Made partly with money from Russia’s culture ministry and yet to be released in the country, the film has been criticised by the culture minister himself and widely denounced as anti-Russian. When it is released, due early next month, it will be in a sanitised form more in accordance with a new Russian law banning swearing in films.

The story of a family living in the far north of Russia, Leviathan portrays a man battling to save his home from demolition after a corrupt local bureaucrat sets his sights on expropriating the land for his own purposes. The satire of Russian authorities, the Orthodox church and the power structure in Russia is vicious and unrelenting, and even the victims are not particularly sympathetic characters, driven to drink, infidelities and anguished outbursts.

Unmoved by the film’s victory in the foreign language category at the Globes this month, the official reaction in Russia has been scathing. Vladimir Medinsky, the culture minister, told the Izvestia newspaper this week that Leviathan’s portrayal of the church was “beyond all limits” and said its characters were not real Russians.

“However much the authors made the characters swear and swig litres of vodka, they are not Russians. I did not recognise myself, my colleagues, friends or even friends of friends in Leviathan’s characters,” said Medinsky. He said he hoped Zvyaginstev would make films in future “without this existential despair”.

Late last year Zvyagintsev told the Guardian he believed Medinsky should be fired for his comment, when asked about state funding of films, that “all flowers should grow but we will only water the ones we like”.

Zvyagintsev’s films have never been rosy portrayals of familial and societal bliss, but his previous three feature films were deeply allegorical, playing out against backdrops that seemed removed from real geographical or temporal locations. Leviathan, while containing a universal message, is very different. There is even a portrait of Vladimir Putin hanging in the office of the film’s central villain, the corrupt, vodka-swilling mayor.

“The ideas at the heart of it are relevant everywhere,” Zvyagintsev told the Guardian. “But of course it’s a film about Russia. It’s a very Russian film … We live in a feudal system when everything is in the hands of one person, and everyone else is in a vertical of subordination.”

*Exercise input*:

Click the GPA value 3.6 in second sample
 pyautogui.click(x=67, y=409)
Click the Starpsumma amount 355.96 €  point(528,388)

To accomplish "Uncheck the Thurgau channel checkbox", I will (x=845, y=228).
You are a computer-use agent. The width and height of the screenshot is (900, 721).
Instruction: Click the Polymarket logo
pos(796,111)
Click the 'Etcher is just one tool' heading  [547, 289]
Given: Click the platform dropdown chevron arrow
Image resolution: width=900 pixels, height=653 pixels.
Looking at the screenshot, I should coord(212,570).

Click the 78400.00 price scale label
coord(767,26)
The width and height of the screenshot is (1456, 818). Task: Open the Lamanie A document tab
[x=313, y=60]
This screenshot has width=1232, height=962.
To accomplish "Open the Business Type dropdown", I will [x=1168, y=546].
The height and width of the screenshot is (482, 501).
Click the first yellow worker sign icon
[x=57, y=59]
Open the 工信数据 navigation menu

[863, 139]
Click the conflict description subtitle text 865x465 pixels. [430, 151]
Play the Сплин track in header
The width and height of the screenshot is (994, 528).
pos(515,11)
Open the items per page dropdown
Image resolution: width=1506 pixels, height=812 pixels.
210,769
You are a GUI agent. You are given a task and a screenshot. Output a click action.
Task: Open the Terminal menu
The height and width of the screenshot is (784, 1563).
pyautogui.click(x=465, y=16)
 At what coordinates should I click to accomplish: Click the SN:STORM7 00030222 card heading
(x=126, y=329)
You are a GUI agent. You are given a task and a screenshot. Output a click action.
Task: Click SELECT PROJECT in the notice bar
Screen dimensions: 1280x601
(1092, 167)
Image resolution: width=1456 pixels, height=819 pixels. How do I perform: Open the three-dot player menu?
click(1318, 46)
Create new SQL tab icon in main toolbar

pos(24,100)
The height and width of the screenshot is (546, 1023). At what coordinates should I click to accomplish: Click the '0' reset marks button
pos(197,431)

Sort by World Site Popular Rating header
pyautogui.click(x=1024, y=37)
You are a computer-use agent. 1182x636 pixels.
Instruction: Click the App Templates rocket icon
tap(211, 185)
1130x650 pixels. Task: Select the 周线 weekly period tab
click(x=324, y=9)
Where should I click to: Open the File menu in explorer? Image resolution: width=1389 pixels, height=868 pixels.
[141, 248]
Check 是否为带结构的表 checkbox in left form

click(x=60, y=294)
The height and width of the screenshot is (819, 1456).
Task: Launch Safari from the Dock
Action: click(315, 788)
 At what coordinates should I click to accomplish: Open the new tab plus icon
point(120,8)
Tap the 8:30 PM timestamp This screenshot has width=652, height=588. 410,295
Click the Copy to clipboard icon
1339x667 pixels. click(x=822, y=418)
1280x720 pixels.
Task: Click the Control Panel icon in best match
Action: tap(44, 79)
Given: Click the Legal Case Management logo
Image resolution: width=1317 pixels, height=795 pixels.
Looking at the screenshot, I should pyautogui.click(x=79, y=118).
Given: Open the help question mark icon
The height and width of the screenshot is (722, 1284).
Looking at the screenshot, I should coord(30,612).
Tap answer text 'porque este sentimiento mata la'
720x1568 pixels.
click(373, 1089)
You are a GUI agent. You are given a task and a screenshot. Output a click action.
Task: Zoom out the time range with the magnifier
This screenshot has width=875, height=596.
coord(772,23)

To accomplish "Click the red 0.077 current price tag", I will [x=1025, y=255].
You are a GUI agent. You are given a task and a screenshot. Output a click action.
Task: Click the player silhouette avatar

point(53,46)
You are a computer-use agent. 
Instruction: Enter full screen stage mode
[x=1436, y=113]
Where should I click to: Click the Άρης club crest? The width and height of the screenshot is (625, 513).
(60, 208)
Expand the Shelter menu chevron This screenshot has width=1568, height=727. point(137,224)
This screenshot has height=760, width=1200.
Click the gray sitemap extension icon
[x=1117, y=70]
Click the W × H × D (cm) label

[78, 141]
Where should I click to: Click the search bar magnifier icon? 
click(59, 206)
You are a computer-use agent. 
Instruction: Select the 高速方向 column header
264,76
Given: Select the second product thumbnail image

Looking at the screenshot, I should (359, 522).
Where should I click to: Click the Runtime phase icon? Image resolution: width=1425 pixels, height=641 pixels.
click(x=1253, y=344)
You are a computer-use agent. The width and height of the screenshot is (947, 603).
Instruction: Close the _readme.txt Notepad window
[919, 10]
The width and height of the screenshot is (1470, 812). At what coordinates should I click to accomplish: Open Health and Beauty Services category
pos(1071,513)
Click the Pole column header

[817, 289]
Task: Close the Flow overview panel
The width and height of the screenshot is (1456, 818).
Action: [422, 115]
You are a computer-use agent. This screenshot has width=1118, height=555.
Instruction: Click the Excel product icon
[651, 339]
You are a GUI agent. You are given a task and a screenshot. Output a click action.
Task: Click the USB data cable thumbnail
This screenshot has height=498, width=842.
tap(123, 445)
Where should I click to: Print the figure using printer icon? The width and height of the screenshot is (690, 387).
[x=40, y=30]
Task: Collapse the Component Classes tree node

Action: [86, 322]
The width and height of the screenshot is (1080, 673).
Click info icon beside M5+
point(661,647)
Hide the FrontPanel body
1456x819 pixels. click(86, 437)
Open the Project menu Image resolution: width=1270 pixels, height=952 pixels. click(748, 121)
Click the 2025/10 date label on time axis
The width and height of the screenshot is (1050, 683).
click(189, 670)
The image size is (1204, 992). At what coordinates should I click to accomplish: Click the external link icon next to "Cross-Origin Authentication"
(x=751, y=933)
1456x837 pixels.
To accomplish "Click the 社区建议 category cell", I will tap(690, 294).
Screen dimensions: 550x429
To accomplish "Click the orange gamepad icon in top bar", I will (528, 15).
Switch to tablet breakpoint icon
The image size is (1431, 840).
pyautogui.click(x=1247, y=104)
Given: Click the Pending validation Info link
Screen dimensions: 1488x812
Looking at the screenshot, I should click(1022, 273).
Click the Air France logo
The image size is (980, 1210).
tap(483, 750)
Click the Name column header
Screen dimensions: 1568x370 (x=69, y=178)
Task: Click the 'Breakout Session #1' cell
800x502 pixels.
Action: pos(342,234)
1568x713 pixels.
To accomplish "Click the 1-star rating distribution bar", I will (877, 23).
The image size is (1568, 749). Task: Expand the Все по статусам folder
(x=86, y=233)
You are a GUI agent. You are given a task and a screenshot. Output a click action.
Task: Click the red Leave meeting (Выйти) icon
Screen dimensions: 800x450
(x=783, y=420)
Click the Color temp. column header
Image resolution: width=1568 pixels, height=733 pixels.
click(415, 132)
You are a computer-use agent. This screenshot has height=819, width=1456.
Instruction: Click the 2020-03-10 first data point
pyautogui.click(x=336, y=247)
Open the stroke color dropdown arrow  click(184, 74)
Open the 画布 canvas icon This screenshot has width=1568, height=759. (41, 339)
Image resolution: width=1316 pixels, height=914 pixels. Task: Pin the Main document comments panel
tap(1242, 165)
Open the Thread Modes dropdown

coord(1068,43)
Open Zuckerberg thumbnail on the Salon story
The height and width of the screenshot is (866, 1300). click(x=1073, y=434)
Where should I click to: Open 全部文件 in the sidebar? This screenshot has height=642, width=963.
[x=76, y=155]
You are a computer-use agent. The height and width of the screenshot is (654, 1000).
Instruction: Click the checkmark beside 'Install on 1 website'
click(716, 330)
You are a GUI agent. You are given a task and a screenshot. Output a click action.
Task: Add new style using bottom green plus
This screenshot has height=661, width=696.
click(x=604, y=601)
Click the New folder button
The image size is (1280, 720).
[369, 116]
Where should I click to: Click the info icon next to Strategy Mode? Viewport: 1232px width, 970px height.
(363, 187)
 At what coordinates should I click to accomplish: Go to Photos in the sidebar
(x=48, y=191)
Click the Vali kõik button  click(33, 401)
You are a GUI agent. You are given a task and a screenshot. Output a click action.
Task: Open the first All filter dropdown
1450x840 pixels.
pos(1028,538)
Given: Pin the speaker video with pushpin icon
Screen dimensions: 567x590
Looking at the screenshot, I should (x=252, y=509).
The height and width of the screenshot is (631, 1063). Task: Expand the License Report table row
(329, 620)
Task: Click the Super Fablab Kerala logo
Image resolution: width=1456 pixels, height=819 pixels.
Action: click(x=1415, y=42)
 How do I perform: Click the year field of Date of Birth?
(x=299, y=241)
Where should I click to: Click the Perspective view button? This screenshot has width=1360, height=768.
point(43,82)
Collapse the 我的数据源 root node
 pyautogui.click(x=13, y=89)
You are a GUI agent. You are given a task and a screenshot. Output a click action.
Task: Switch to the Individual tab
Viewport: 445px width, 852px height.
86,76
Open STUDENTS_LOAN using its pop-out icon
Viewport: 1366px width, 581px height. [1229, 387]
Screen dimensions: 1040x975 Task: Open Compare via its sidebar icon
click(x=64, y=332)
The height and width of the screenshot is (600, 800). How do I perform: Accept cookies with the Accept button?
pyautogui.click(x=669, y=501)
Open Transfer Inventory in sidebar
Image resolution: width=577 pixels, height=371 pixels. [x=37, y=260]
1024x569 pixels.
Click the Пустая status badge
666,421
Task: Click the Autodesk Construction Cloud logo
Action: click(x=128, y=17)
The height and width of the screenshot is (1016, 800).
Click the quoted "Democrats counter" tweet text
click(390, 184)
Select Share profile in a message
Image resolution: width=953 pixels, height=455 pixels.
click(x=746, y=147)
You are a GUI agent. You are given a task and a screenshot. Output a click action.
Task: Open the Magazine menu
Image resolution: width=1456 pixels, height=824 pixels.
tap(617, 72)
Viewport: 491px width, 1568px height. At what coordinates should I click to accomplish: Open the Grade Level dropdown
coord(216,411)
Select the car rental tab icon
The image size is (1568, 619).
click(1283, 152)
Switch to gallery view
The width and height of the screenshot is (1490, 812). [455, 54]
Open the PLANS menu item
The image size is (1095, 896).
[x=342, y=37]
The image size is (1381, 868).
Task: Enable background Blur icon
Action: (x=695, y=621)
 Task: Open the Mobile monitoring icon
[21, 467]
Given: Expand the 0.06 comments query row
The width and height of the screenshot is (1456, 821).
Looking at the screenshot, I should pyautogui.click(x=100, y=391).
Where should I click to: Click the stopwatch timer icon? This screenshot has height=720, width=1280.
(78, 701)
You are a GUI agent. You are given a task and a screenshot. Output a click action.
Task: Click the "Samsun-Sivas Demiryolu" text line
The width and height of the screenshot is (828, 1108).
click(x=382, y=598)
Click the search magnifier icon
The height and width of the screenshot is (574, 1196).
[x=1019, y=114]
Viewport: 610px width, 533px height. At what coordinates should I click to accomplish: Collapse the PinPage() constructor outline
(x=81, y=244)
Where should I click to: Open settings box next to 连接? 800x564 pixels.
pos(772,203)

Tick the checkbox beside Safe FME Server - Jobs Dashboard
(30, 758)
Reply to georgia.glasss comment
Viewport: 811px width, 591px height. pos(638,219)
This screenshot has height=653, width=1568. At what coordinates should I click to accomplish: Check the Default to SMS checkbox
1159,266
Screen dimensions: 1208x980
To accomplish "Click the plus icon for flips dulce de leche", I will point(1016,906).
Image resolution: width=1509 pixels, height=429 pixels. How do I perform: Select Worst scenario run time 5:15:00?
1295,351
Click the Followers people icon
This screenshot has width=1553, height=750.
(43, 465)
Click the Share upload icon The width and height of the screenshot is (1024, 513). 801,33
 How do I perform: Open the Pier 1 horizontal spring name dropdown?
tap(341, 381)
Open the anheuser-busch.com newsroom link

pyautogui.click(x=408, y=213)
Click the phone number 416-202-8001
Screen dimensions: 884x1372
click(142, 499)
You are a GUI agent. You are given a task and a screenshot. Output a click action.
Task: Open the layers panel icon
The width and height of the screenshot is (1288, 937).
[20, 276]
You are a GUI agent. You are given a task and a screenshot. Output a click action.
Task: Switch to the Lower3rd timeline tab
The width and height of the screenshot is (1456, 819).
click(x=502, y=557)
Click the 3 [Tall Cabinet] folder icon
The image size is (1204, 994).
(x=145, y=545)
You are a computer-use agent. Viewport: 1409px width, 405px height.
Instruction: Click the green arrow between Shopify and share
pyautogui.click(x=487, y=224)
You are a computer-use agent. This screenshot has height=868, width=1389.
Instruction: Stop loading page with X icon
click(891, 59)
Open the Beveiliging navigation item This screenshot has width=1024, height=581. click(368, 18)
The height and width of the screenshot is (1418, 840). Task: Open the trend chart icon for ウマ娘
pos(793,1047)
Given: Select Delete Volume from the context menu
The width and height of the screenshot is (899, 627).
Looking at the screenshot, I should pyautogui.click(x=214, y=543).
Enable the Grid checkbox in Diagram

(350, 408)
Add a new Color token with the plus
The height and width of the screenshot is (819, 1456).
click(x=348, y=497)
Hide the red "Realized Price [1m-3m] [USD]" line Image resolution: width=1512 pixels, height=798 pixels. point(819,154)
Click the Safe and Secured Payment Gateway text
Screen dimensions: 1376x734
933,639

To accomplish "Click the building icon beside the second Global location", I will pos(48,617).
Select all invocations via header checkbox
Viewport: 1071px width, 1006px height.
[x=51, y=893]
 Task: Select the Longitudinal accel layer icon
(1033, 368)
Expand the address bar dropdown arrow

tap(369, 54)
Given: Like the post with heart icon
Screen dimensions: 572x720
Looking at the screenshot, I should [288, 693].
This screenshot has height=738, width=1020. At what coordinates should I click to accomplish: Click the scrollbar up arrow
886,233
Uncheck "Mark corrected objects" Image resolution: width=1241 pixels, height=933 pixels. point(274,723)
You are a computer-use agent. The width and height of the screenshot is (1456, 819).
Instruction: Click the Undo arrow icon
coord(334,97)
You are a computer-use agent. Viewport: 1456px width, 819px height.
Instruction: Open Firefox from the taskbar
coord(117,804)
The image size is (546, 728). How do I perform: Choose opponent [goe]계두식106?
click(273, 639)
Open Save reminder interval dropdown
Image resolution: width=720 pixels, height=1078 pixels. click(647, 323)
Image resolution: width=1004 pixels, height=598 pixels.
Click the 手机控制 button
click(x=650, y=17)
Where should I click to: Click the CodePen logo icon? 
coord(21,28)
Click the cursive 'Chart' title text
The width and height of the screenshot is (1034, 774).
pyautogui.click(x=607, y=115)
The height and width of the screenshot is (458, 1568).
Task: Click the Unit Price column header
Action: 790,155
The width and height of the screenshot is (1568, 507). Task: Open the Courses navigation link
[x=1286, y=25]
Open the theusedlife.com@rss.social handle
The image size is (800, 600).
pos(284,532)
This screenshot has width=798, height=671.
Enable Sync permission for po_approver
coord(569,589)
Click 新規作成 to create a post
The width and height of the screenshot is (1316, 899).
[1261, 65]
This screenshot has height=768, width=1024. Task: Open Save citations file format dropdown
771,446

*What you need to do*:
a – In the rows, turn the part that opens with the line containing "Screen dimensions: 550x429" and closes with the line containing "will (877, 23)." into a JSON list of strings, one string per line, with blank lines left out.
b – Go on with the article about the film Leviathan from where it stops.

*The answers*:
a –
[
  "Screen dimensions: 550x429",
  "To accomplish \"Click the orange gamepad icon in top bar\", I will (528, 15).",
  "Switch to tablet breakpoint icon",
  "The image size is (1431, 840).",
  "pyautogui.click(x=1247, y=104)",
  "Given: Click the Pending validation Info link",
  "Screen dimensions: 1488x812",
  "Looking at the screenshot, I should click(1022, 273).",
  "Click the Air France logo",
  "The image size is (980, 1210).",
  "tap(483, 750)",
  "Click the Name column header",
  "Screen dimensions: 1568x370 (x=69, y=178)",
  "Task: Click the 'Breakout Session #1' cell",
  "800x502 pixels.",
  "Action: pos(342,234)",
  "1568x713 pixels.",
  "To accomplish \"Click the 1-star rating distribution bar\", I will (877, 23)."
]

b –
While Zvyagintsev has a history of making films with almost biblical plots and a deep vein of personal spirituality, his treatment of the organised Orthodox church is vicious, and the film has been given a very icy reception by its supporters.

“Leviathan is filthy libel against the Russian church and the Russian state,” wrote the Orthodox activist Kirill Frolov on his Facebook page, calling for the film to be banned in Russia. “I would stop worrying that we are supposedly restricting freedoms, we don’t need to justify ourselves. Leviathan is evil, and there is no place for evil in the cinema.”

The film was shown for two weeks last year at one St Petersburg cinema, to fulfil a requirement for it to be nominated for Russia’s Oscar entry. When it gets its wider release it will be edited according to the anti-swearing legislation, which Zvyagintsev called “a stupid, idiotic rule that has not been thought through”.

Some Russians have been watching pirated versions of the film online in order to see it in its original. The film’s producers say they will not take action against anyone who watches it illegally, but suggested viewers should make a charitable donation after doing so.

The head of the local administration in Teriberka, the village where much of the action was filmed, has said in interviews that she believes the film is an unfairly negative portrayal of life in the region, and has called for it not to be shown in Russian cinemas.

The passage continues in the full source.